Russia’s oil-export revenues have roughly halved in the space of a year while its oil exports have remained largely unchanged, suggesting Western sanctions are taking effect and cutting Moscow’s income without restricting global oil flows, the International Energy Agency said Wednesday.

The Paris-based energy forecaster said that a year on from the start of the war in Ukraine—and after a barrage of Western sanctions that saw Russia’s biggest buyers in Europe turn their backs on Russian crude—Moscow had largely succeeded in finding new customers but at a sharp cost to its oil-export income.

The signs were evident not just in falling receipts from oil sales, but also in the longer voyage times Russian tankers were being forced to take, the lengthy transit times Russian oil cargoes were spending at sea and in a surge of time-consuming ship-to-ship transfers, the IEA said in a monthly report.

The latest measures imposed by the U.S., the European Union, and the other members of the Group of Seven as well as Australia have barred the Western insurers, financiers and shipping firms that underpin most of the world’s oil trade from dealing in Russian oil cargoes unless they are sold below levels set by those Western countries.

Those countries have also largely stopped buying Russian oil altogether, meaning the price caps are aimed at reducing the income Moscow earns on its oil sales elsewhere without preventing it from flowing around the globe.

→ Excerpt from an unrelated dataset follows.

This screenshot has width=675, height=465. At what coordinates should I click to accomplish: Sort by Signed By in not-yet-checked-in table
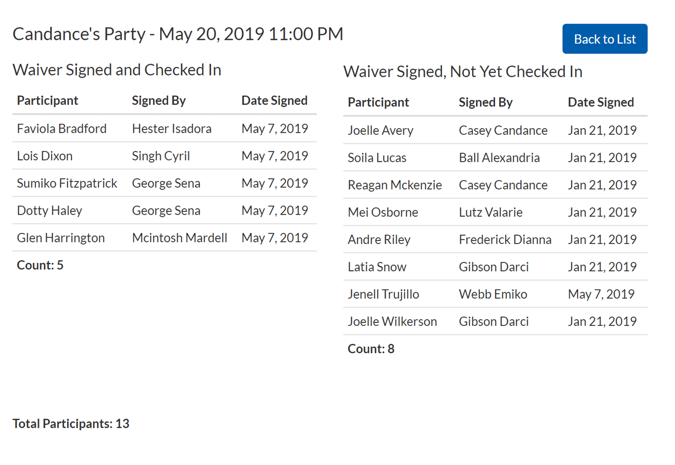pyautogui.click(x=486, y=102)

Doing so could tighten an already tight oil market and send global crude prices sharply higher.

Russian oil-Exports Revenues
Source:ICA

In February, Russian oil exports fell by 500,000 barrels to 7.5 million barrels a day after a particularly good month for Russian oil exports in January, as diesel and other refined oil products were rushed out of Russia before sanctions came into effect.

While the drop took Russia’s oil exports back to levels in line with recent months, the income it earned on them slumped to an estimated $11.6 billion, the IEA said, $2.7 billion less than the previous month and roughly half the $22.1 billion Moscow was earning on its oil exports in March 2022, immediately after the outbreak of war in Ukraine.

“The G-7 sanctions regime has been effective in not restricting global crude and product supplies, while simultaneously curtailing Russia’s ability to generate export revenue,” the IEA said.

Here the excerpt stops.